Writer Marin Ralchevski is a theologian by training, with a diverse work experience and residing in Britain. He has written five novels. More than 10 years ago while working as a stuntman for the Hollywood production Troy he suddenly felt a strong desire for writing fiction. "I felt that I wanted to leave something behind and this should not be just a material thing," he says. Miroslav is currently working on his sixth book entitled Antichrist. The analogy with the title of the novel by Bulgarian classic Emilian Stanev does not bother him in the least. His idea of the Antichrist is in the literal sense and the book is about the man who will bring with him the end of the world.
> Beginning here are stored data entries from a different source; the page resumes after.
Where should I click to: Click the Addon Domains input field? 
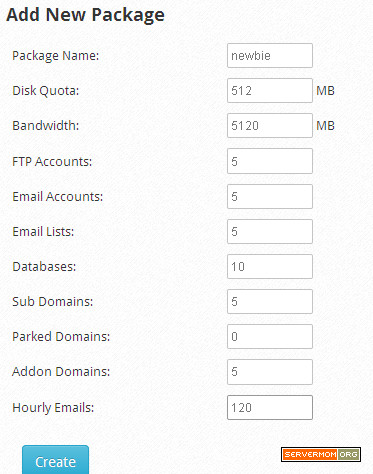coord(270,372)
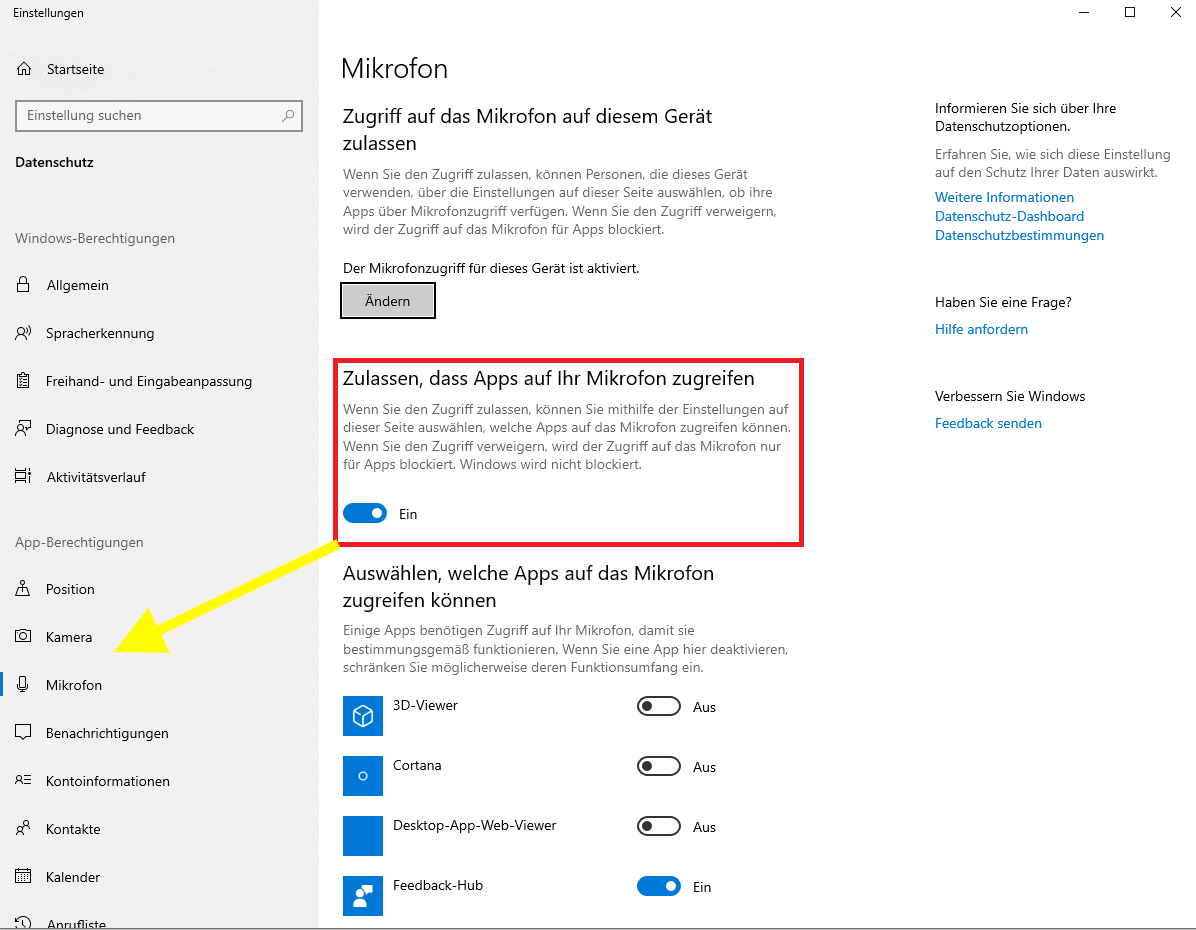This screenshot has height=930, width=1196.
Task: Open Benachrichtigungen settings page
Action: 107,733
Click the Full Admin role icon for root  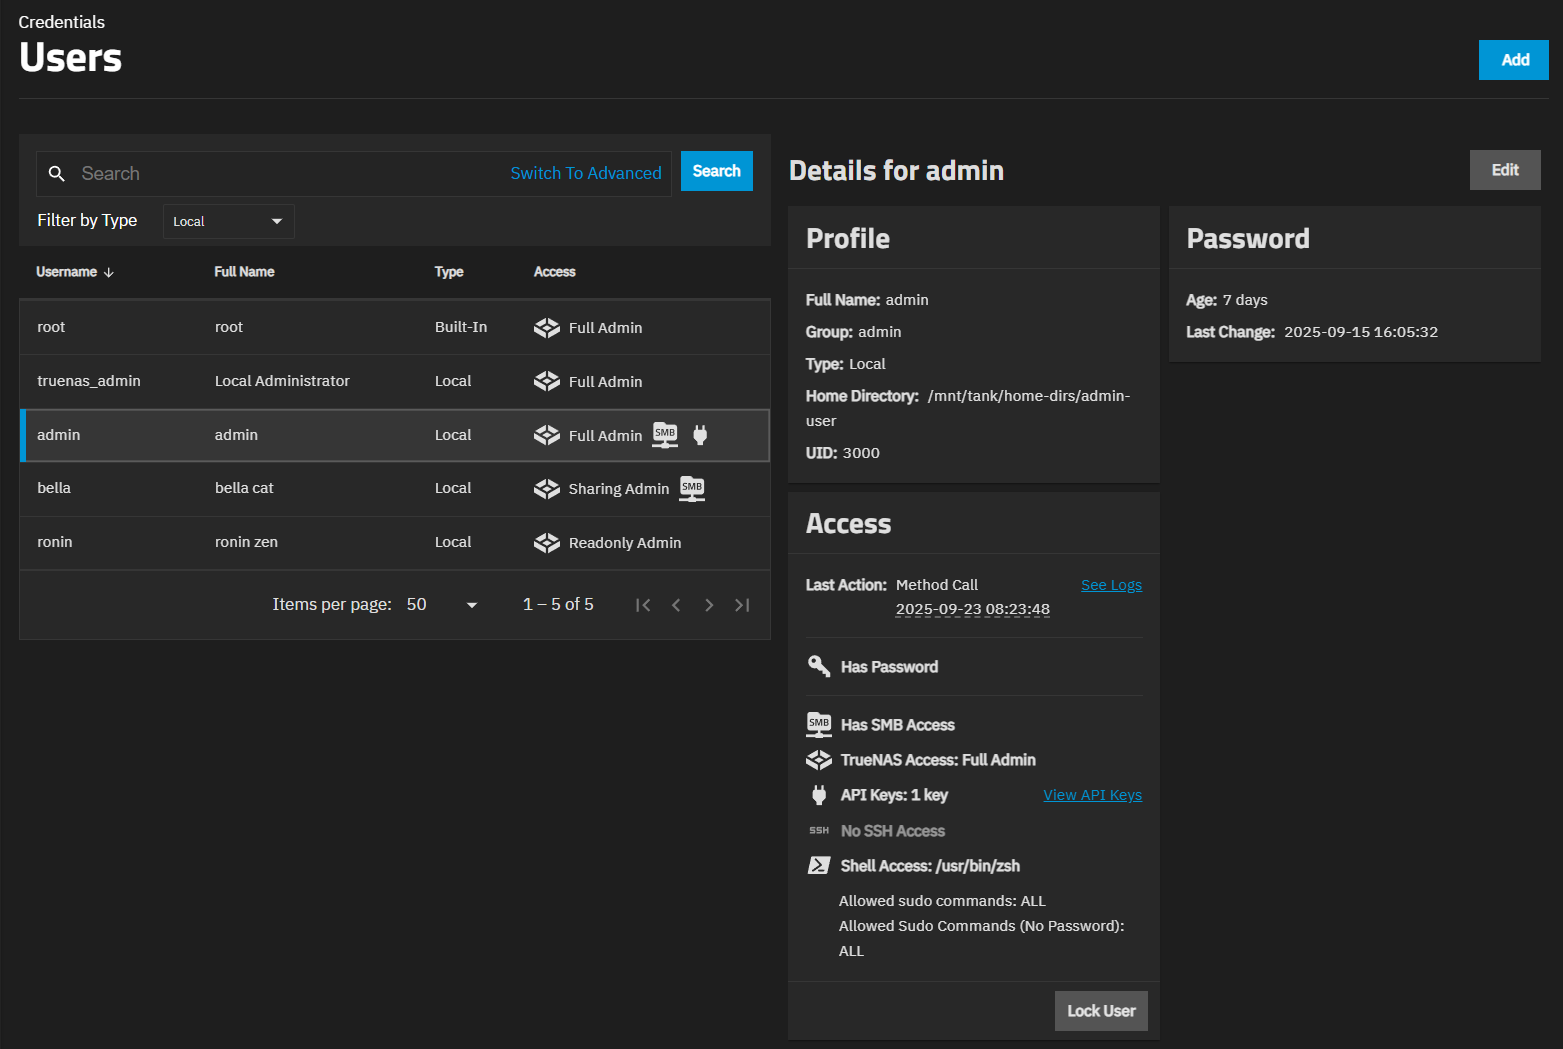pos(547,328)
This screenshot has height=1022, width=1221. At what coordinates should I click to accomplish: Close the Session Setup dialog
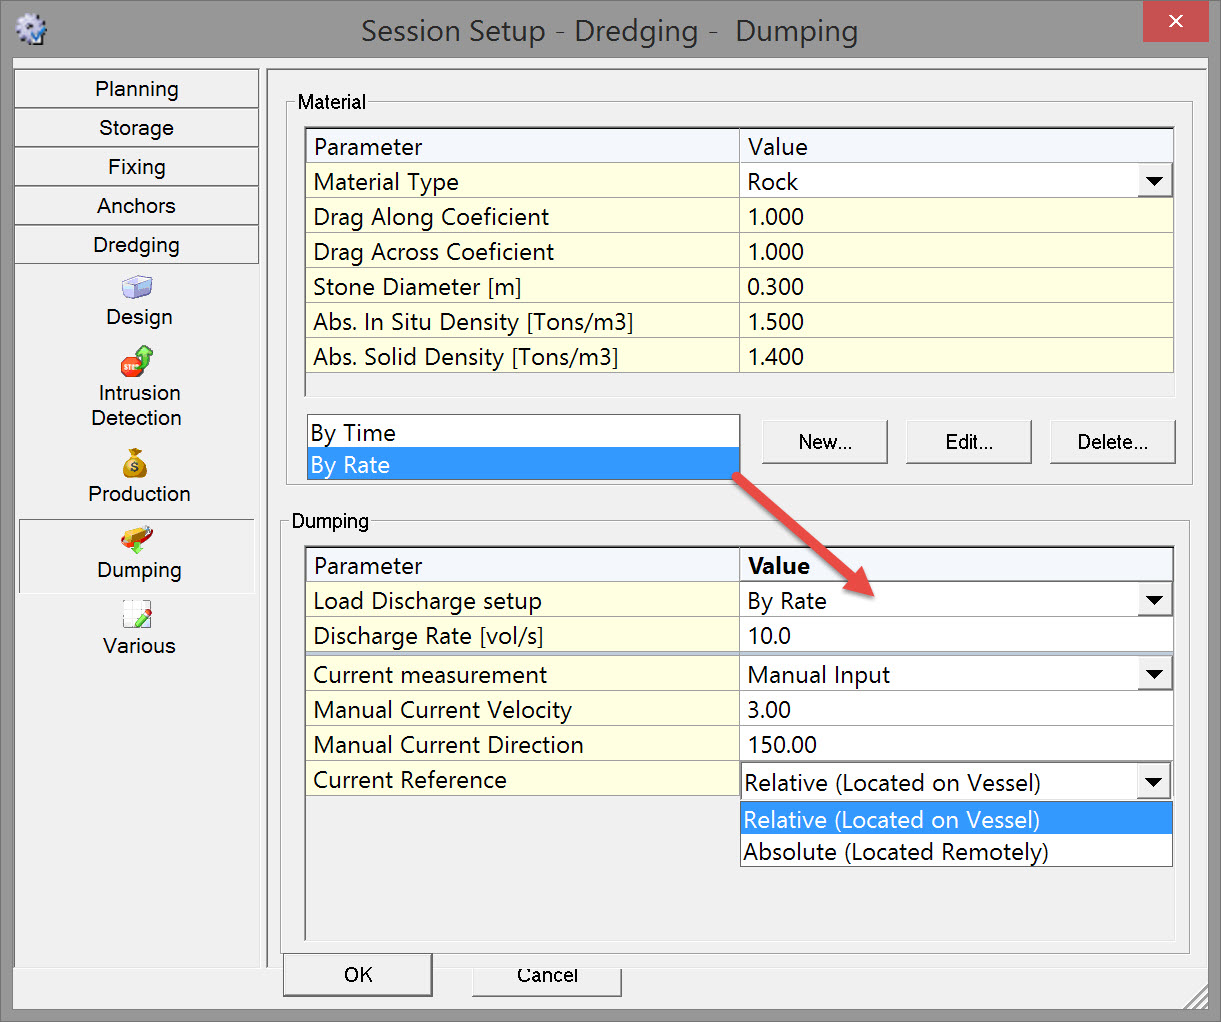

He is deeply religious, so his faith in God is one of his main inspirations. He dreams of living in a world void of violence and poverty. Asked whether it was difficult to make a decision on emigrating he replies that he has always tried to live under the moral code and values, the law and order in the recipient country. After all, where there is law and order, the economy is going well, and life is better. Where Bulgaria is concerned, Ralchevski said: "The Motherland is here, I'm far away, and like many other emigrants I do not know the right way. However I love this land and this wonderful hardworking people. My people!"

Apart from his five novels Martin Ralchevski has released a short story volume with the title Emigrant.

"I was not very keen on reading short stories. It so much better to plunge into a nice, thick novel. So in my novels, there is a lot of crystallized real life experience and they are still fiction. Going back in time, when I wrote my first novel I could not imagine myself writing a fictitious plot. In the meantime, while I have been living abroad, there have been a few stories that are true and serious, and also very moving. So, I was tempted to write a volume based on them, and my friends encouraged me. This is how the volume Emigrant with thirty short stories was released.” 

How has living abroad changed the way you write, the topics you are interested in and the messages that you want to communicate to readers?

"There is a change in the way I perceive the world and write given that the emigrant's life is hard, full of pain and suffering. Of course, there are people to integrate very quickly and there are others who go on suffering all the time. And suffering is not necessarily negative, because the more stress and suffering, the more sincere the man. As Dostoevsky has put is suffering is essential."

Martin Ralchevski's greatest desire is to be able make a living writing fiction.

"This tall and strong boy, my brother and friend writes well, I told myself when I read the volume Emigrant”, fellow writer Kalin Terziiski said at the presentation of the book. “His humble truthfulness, strong and natural as the air we breathe or as the hard stone that we touch, can cause some sort of confusion.Any vain soul is troubled by sacred simplicity and clarity. My soul seeks precisely this simplicity, but always deviates into damn complicated and arrogant vanity. And suddenly, after his memorable five novels Martin Ralchevski comes up with these stories to remind me that conceit and intellectualismare nothing more than garish ribbons decoratingthroat of stupidity!"